** The exercise **
Arrange the listing below as a Markdown table with the columns Row and Entry, from the line with "You are a GUI" through the last line, giving each line a row number and leaving out blank lines. Leave the pictures out of the table.

** Records supplied **
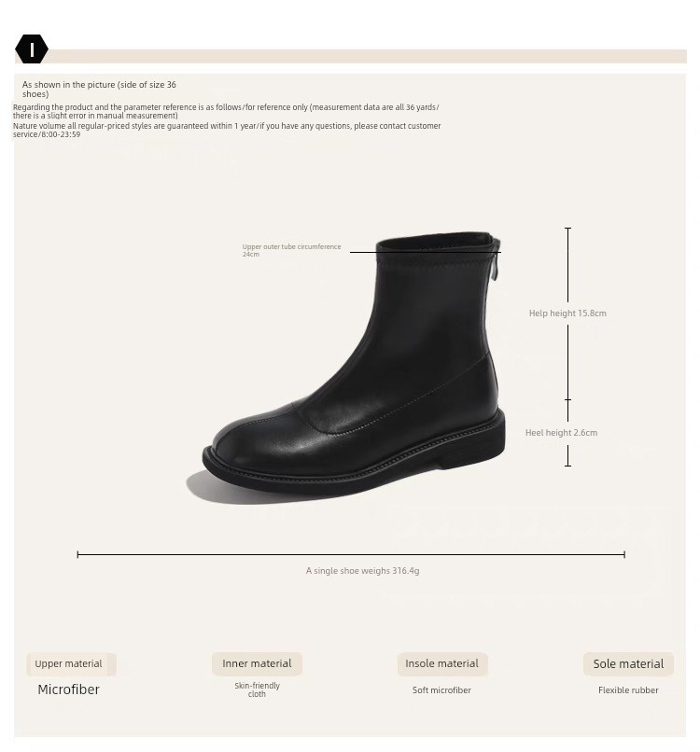Click the customer service contact note
Screen dimensions: 700x752
click(227, 130)
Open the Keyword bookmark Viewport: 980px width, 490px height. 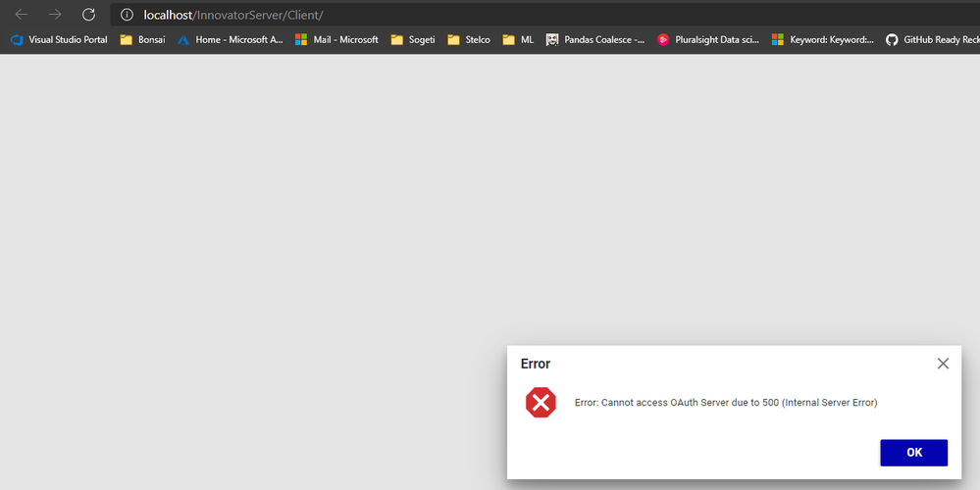[822, 40]
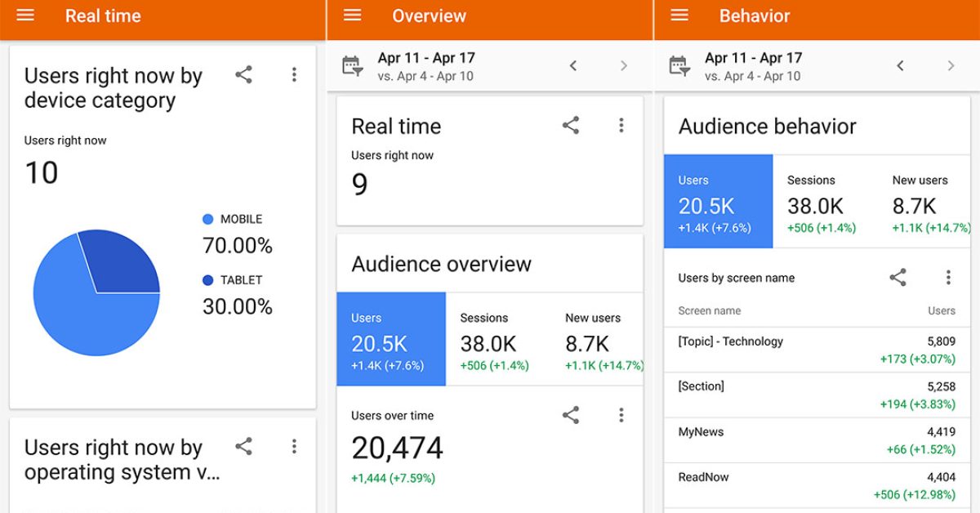Open the hamburger menu on Real time screen
This screenshot has height=513, width=980.
pos(25,16)
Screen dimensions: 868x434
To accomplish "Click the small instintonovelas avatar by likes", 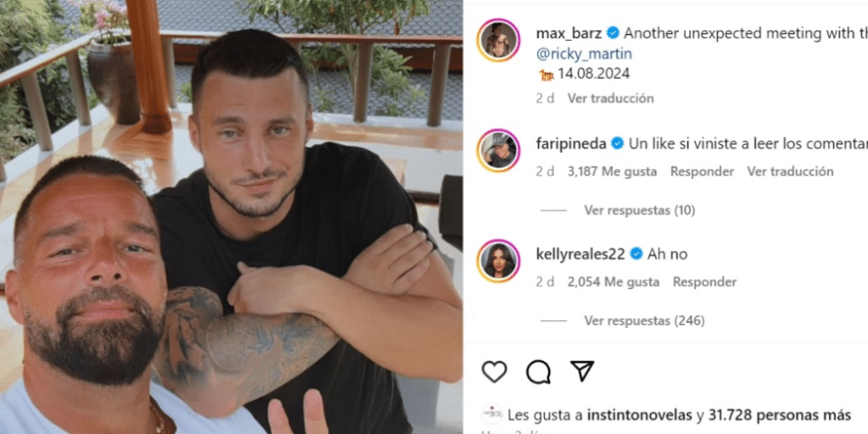I will coord(491,413).
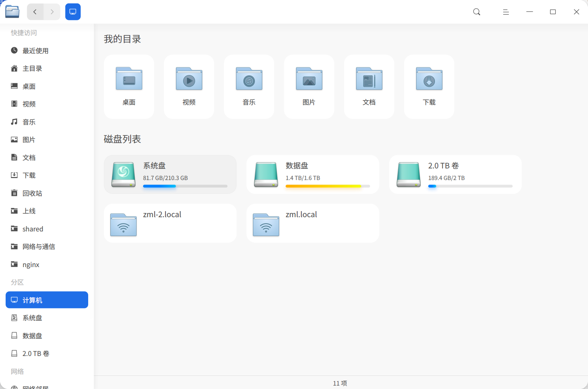Click the 数据盘 usage progress bar
This screenshot has height=389, width=588.
(327, 186)
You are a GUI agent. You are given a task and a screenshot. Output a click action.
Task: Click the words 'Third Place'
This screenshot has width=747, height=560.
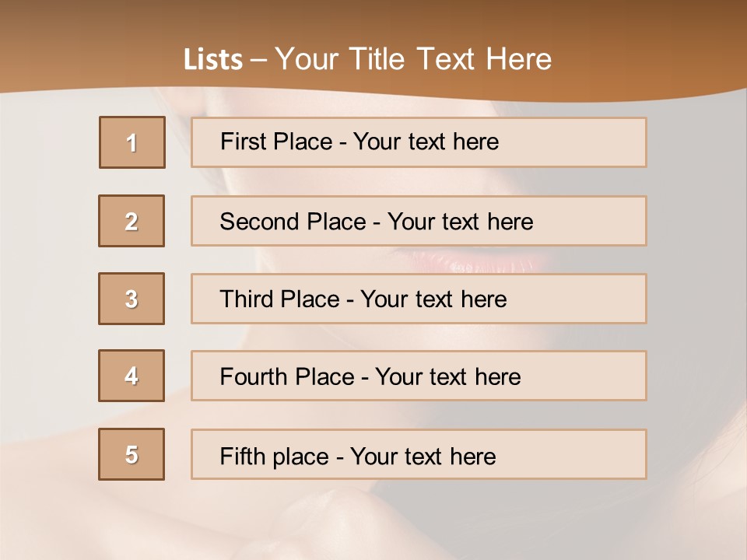(x=279, y=299)
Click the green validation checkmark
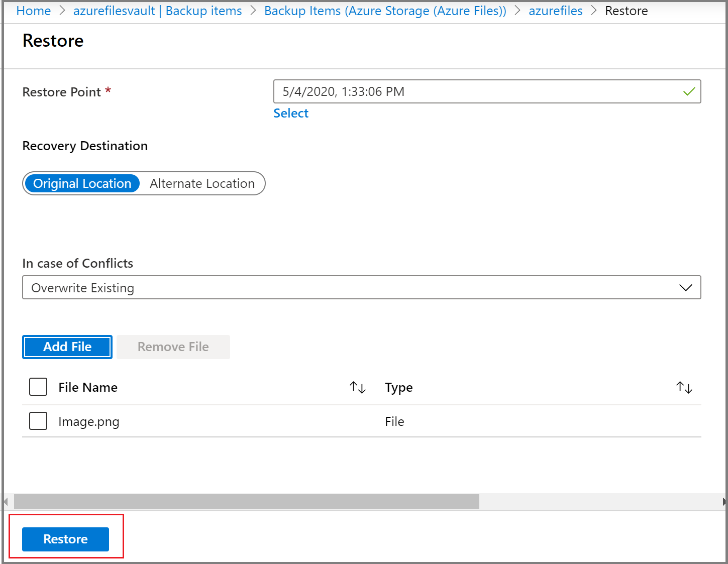The height and width of the screenshot is (564, 728). pos(689,91)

** Completed exercise **
| Row | Entry |
|---|---|
| 1 | You are a GUI agent. You are given a task and a screenshot. Output a click action. |
| 2 | Task: Click the words 'Third Place' |
| 3 | This screenshot has width=747, height=560. |
| 4 | (x=279, y=299) |
| 5 | Click the green validation checkmark |
| 6 | The height and width of the screenshot is (564, 728). pos(689,91) |